Development rate
Larval development rates were dependent on photoperiod regime, with larvae of all populations developing faster under constant long days than under constant short days (Fig. 3). Although subtle at first, the effect of daylength was detectable early in life: the molt to the third instar occurred on average two days later under short days than under long days (planned contrast: t186=7.79, p<0.001). This difference was magnified later during development, with the fourth instar typically taking nearly twice as long to complete for short-day control larvae than for long-day control larvae (planned contrast: t281=23.6; p<0.001). Development rate results were complex, largely owing to sex differences: In P. aegeria , larvae not headed for diapause are sexually dimorphic for development rate (Nylin et al., 1993), but this effect is only found in bivoltine populations (Aalberg Haugen & Gotthard, 2015). Hence, a three-way interaction was seen in the fourth instar (analysis of variance; sex × treatment × population F12=1.95; p=0.03). However, this contributed comparatively little to the overall models (Table S1); by far the largest amount of variation in development rate, especially in the fourth and final instar, was explained by the overall effect of photoperiod treatment.
Much like with diapause induction, when larvae experienced a change in daylength during development, the effects on development rate were asymmetric depending on the direction of change, and also depended greatly on the timing of the change. In the third instar (Fig. 3b), larvae that had recently been moved from short days to long days showed slightly increased development rates relative to larvae that remained in short days (planned contrast; t261=3.31, p=0.0011). A decrease in daylength, on the other hand, had little immediate effect on average; if anything, development was slightly faster than in the remaining long-day larvae (planned contrast; t261=2.60; p=0.0099). However, three individuals in this group instead showed drastically lowered development rates (two from Stockholm, one from Öland; all three later entered diapause). These three extreme outliers were excluded from the linear model for third-instar development rate, as they likely represent a biologically distinct response, but are shown as separate points in Figure 3b (complete raw data for this trait is shown in Fig. S1).

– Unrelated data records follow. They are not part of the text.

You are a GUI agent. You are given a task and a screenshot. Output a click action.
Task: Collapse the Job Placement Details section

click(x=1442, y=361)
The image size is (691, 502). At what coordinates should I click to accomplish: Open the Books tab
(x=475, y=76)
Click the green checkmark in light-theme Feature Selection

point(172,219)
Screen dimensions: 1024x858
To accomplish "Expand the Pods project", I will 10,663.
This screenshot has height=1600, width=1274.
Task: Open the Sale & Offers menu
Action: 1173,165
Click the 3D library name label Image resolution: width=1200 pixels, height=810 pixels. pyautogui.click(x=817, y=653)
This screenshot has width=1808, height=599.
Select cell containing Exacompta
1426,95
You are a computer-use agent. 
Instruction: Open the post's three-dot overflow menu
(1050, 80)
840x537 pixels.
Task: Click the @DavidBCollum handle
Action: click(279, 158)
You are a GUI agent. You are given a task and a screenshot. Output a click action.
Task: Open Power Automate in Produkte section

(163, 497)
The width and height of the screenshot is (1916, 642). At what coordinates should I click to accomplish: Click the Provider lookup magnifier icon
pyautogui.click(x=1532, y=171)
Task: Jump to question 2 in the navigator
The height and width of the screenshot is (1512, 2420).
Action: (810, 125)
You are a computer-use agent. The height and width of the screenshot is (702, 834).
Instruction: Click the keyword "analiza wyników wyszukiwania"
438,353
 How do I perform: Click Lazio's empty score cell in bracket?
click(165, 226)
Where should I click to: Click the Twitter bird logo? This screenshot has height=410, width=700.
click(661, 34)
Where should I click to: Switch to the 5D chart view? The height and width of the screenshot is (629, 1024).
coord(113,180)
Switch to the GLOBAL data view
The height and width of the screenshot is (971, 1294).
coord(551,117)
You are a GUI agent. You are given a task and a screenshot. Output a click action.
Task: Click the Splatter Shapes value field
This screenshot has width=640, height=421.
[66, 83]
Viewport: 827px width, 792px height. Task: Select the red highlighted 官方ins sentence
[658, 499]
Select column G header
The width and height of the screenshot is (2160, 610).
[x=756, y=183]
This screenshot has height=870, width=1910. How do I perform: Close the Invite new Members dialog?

A similar but stronger short-term pattern was seen when the photoperiod change instead occurred in the fourth instar. Again, lengthening days in the fourth instar sped up development (Fig. 3c), leading to fourth-instar development rates intermediate between those for the long- and short-day controls groups (Tukey contrast; t281=10.81; p<0.001). A decrease in daylength did not result in a lower development rate, unlike what may be expected; on the contrary, a slight increase was seen relative to the long-day control group (Tukey contrast; t281=3.23; p=0.023). Finally, the most dramatic effects on fourth-instar development rate were observed in those larvae that had experienced a photoperiod switch in the third instar. Larvae that had experienced an increase in daylength had now fully adjusted their phenotype, and developed at a rate indistinguishable from that of the long-day control larvae. Meanwhile, larvae that had experienced a decrease in daylength showed a strongly bimodal response, which correlated closely with whether diapause occurred after pupation: those not headed for diapause developed fast, while those headed for diapause reversed their previous response and instead developed very slowly, mirroring their short-day control-group counterparts. In contrast, only a weak correlation between development rate and the eventual diapause decision could be observed for this treatment in the third instar (Fig. S1).
The overall outcomes of the regulation of development rate across the whole larval period are shown in Figure 4. Short-day control larvae pupated considerably later than long-day control larvae, with an average difference of 46% for Öland and 29% for Stockholm, respectively (no data for Skåne, as hatching dates were not recorded). Larvae switched from short to long days in the fourth instar ended up with intermediate pupation dates, i.e. partially compensating for slow early development, while larvae switched from long to short days in the fourth instar pupated at a very similar age to their long-day control counterparts (Fig. 4a-b). When the move from short to long days occurred as early as the third instar, larvae were much better able to adjust their phenotype (Fig. 4c-d). This was especially true for Stockholm, as this population showed a relatively small baseline difference between long-day and short-day development rates. Finally, larvae switched from long to short days in the third instar had very different outcomes depending on diapause decision: individuals headed for diapause pupated at times similar to the short-day control group, while those not headed for diapause pupated at times similar to the long-day control group.